Case study shows the use of ILF Neurofeedback in patients with Dravet syndrome
This case study investigates how an intervention with ILF-neurofeedback training (ILF-NFT) can affect the symptoms of an eight-year-old patient with Dravet syndrome (DS), a rare and severely debilitating form of epilepsy.
Schmidt, C.; Laugesen, H. (2023): Infra-low frequency training in Dravet Syndrome: a case study. Epilepsy and Behaviour reports. Science Direct; 1-10.
You can read the full study here.
Background
Dravet syndrome (DS) is a rare and severe form of epilepsy that occurs in one in 40,000 epilepsy patients (Dhamija et al. 2014). Dravet syndrome is caused by the mutation of a gene responsible for the coding of sodium channels in the central nervous system. This genetic mutation is associated with severe neurological impairments in several areas of the brain (Wheless et al. 2020). Particularly challenging for DS patients are the frequent epileptic seizures, which are largely resistant to treatment. Sleep disorders are also a significant challenge in DS. In addition, DS is characterized by a high degree of heterogeneity in the EEG. According to the international consensus on the diagnosis and treatment of DS, treatment options are limited. (Bureau/ Bernardina 2011). As a result, seizure remission can only rarely be achieved, which is why persistent developmental disorders and sleep problems are likely (Wheless et al. 2020).
Clinically, the core symptoms in particular are treated as part of a DS disorder. However, despite the numerous pharmacological treatment options, there is still no sufficiently effective treatment for DS patients to reduce neurodevelopmental disorders, sleep disorders and epileptic seizures (Moore 2022; Lyons et al. 2020).
Case Study
This case study presents an 8-year-old DS patient who presented with febrile seizures at the age of 5 months with increasing seizure frequency, up to 3 times per week and a seizure duration of up to 30 minutes. In the course of her illness, the epileptic seizures were increasingly triggered not only by fever, but also by low temperatures, physical activity and sensory stimulation. Until the start of ILF neurofeedback therapy, the patient had increasing sleep problems and was awake for two to four hours a night five nights a week.

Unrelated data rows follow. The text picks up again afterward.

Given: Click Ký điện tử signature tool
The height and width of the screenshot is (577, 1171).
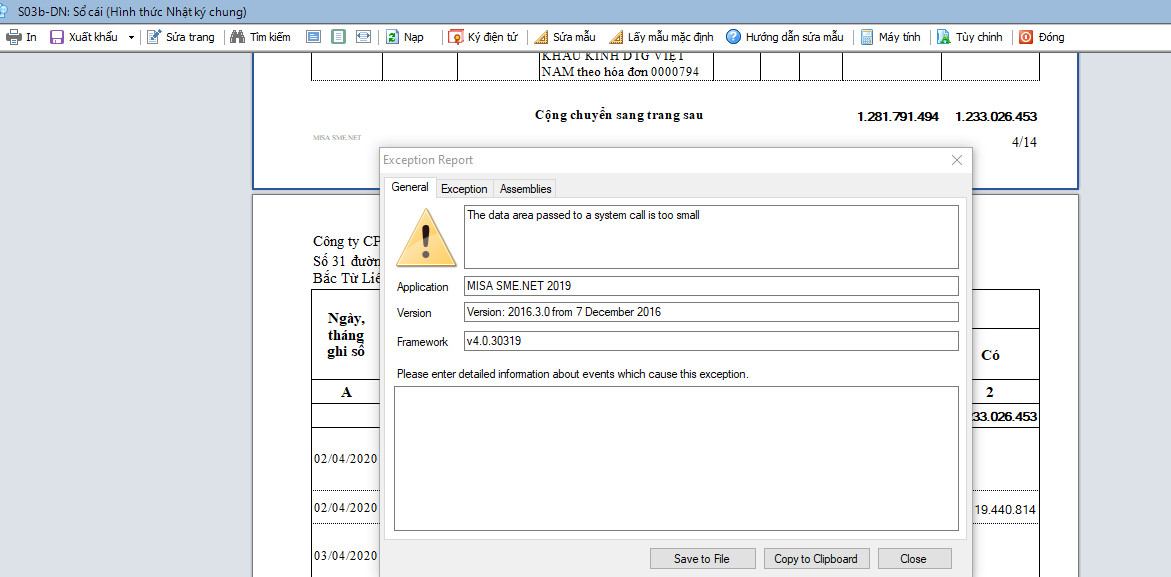Looking at the screenshot, I should click(x=482, y=37).
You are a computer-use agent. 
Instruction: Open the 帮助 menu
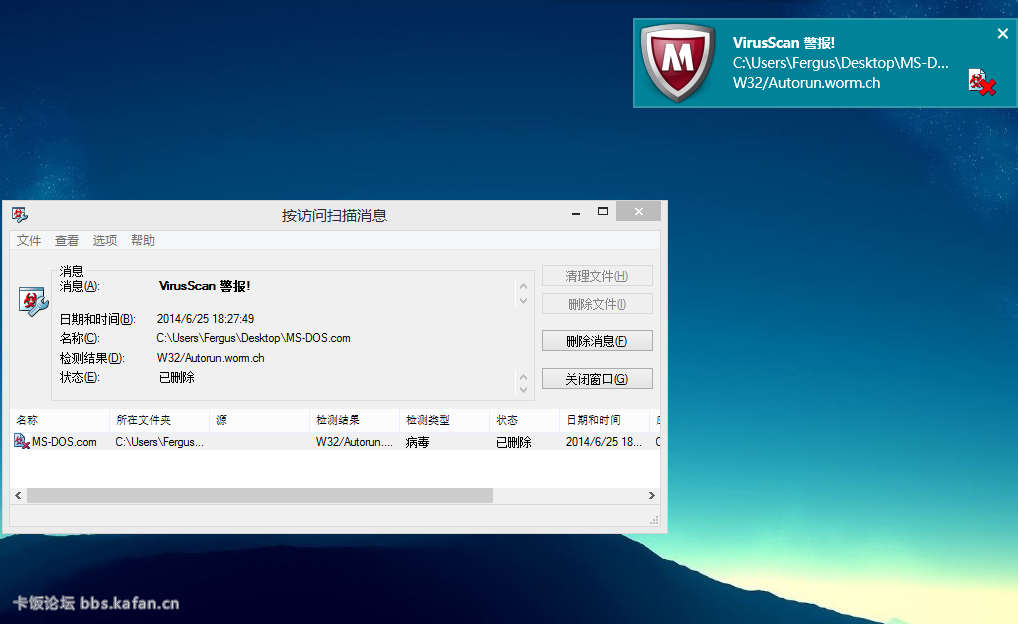tap(143, 241)
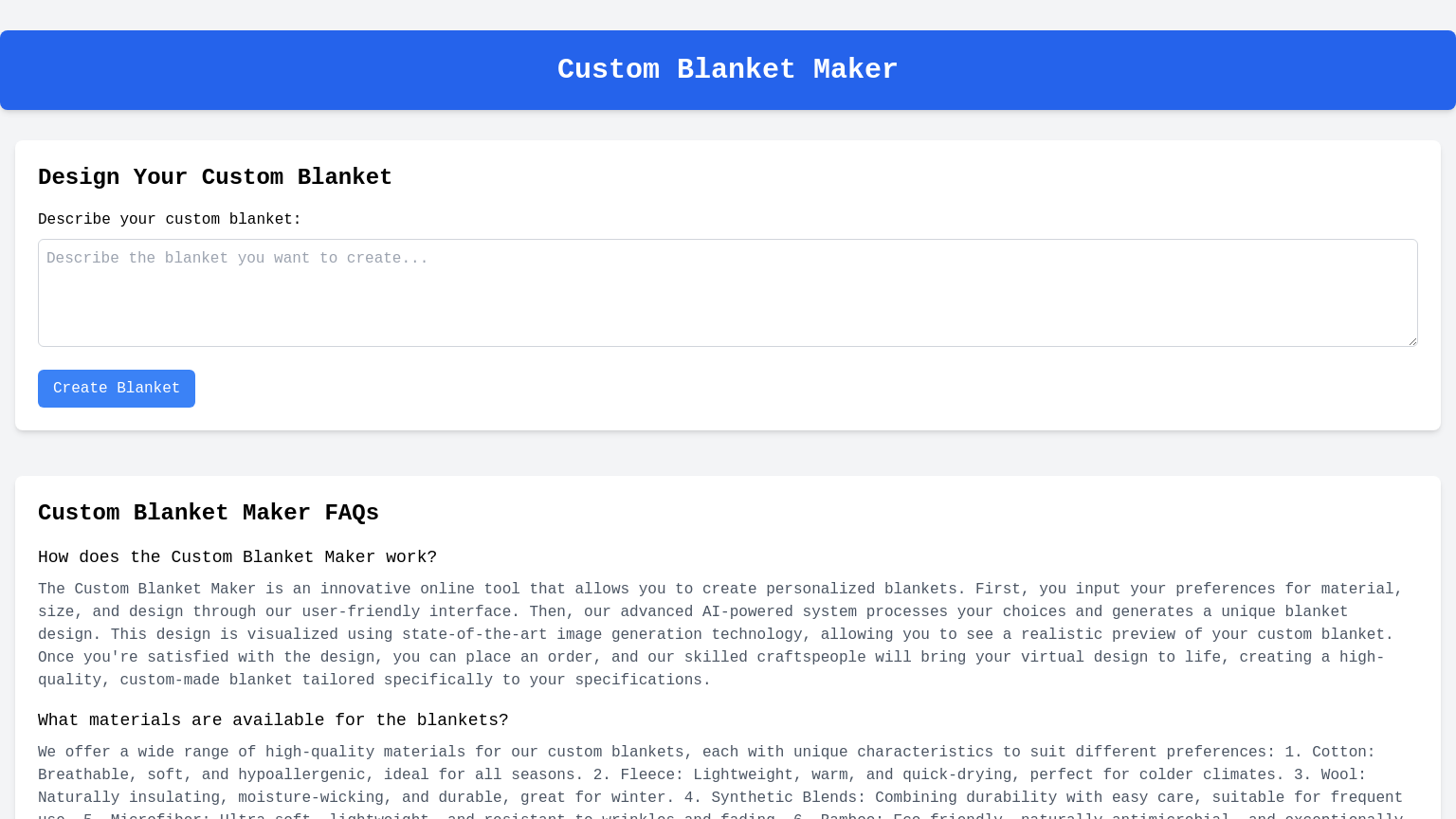Select the placeholder text in the description box

point(236,259)
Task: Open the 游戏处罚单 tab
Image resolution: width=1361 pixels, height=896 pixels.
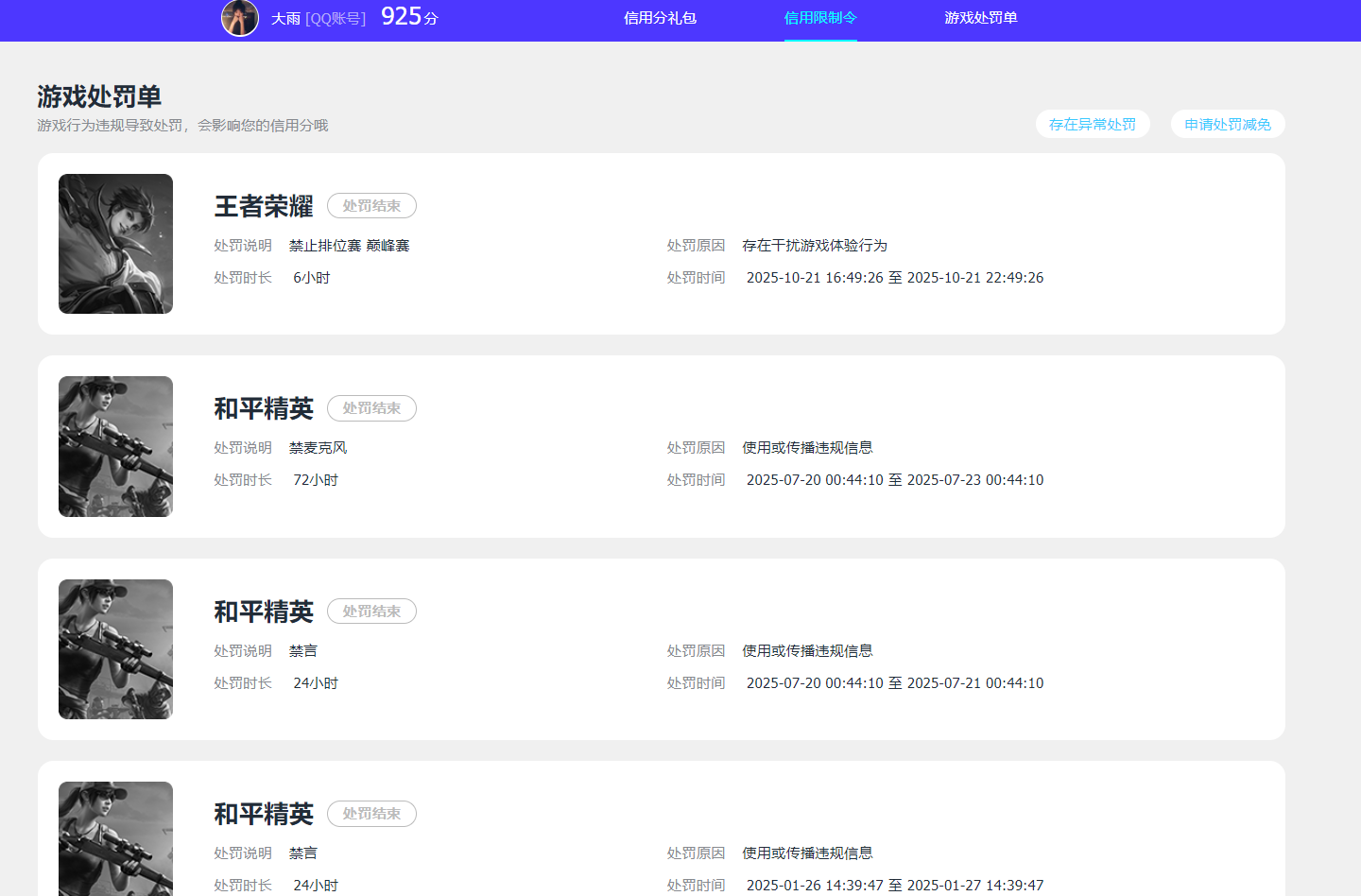Action: click(x=981, y=18)
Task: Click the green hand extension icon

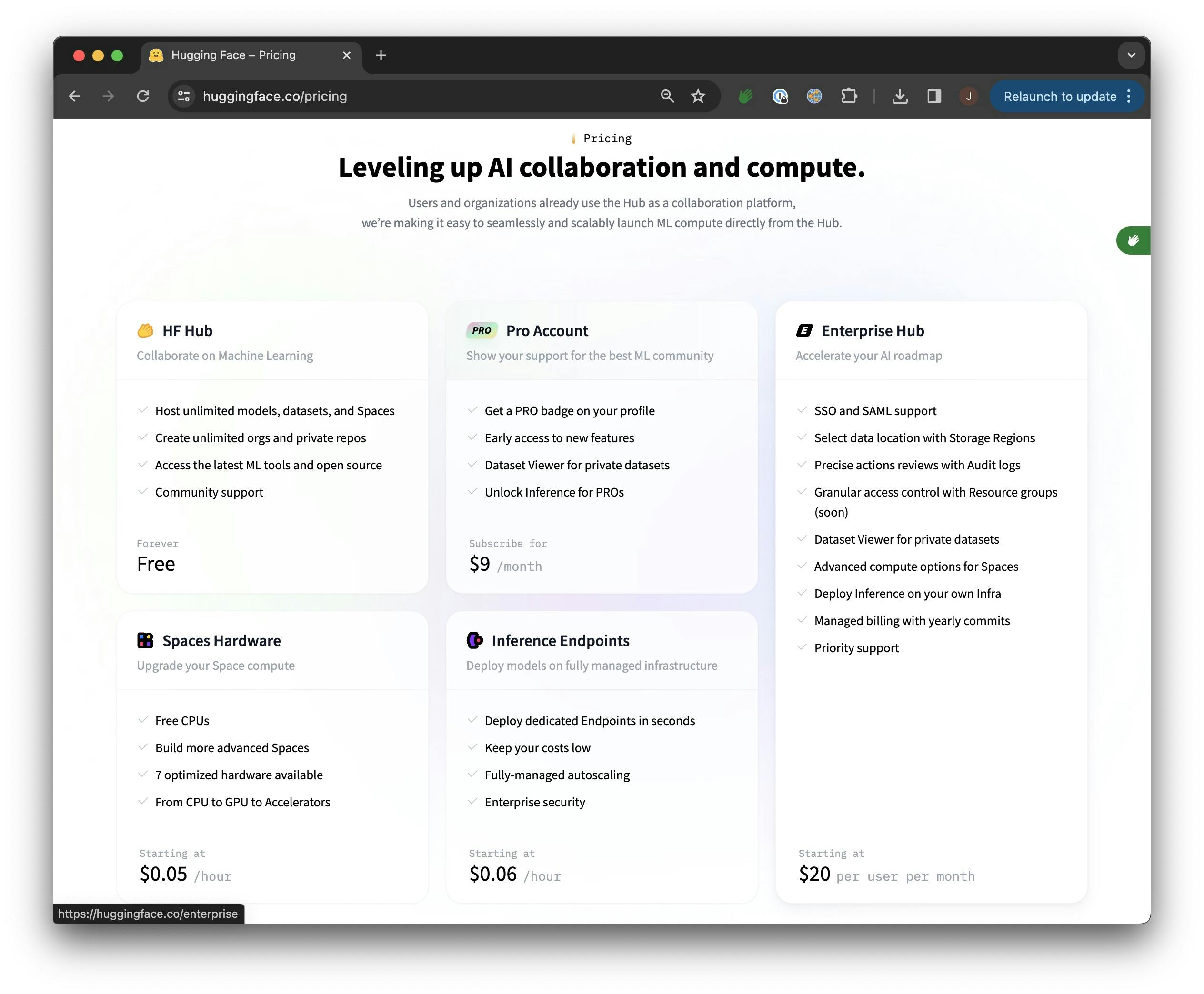Action: tap(745, 96)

During a neuropsychological examination in a Danish epilepsy hospital, the girl's mental development was assessed as delayed by around one year. The girl had tried various pharmacological therapies, which had already caused initial damage to her liver function. The use of benzodiazepines also increased the frequency of lethargic moods.
Methods
ILF neurofeedback training was started in December 2019. Since then, the patient has trained almost daily for approx. 30 minutes per session. The NeuroAmp II and Cygnet software are used for this.
Results
The results of the case study consist primarily of the parents' observations, including their records of seizures in the digital app, which they share with the Danish Epilepsy Hospital. After the first three training sessions, there was a clear improvement in sleep, and the waking phases during the night also became significantly shorter. With regard to the epileptic seizures, it was found that they could be reduced both in frequency and intensity. In general, the girl has developed positively since starting ILF-NFT. Her cognitive and motor skills are also developing well, even if they are not age-appropriate.
Resources
Dhamija, R.; Erickson, MK.; St. Louis, EK.; Wirrell, E.; Kotagal, S. Sleep abnormalities in children with Dravet syndrome, Pediatr. Neurol 2014; 50(5): 474-478.
Wheless, JW.; Fulton, SP.; Mudigoudar, BD. Dravet syndrome: a review of current management. Pediatr Neurol 2020; 107: 28-40.
Bureau, M.; Bernardina, BD. Electroencophalographic characteristics of Dravet syndrome. Epilepsia 2011; 52: 13-23.
Moore, PT. Infra-low frequency neurofeedback and insomnia as a model of CNS dysregulation. Front Hum Neurosci 2022; 514.
Lyons, L.; Schoeler, NE.; Langan, D.; Cross, JH. Use of ketogenic diet therapy in infants with epilepsy: a systematic review meta-analysis. Epilepsia 2020; 61(6): 1261-1281.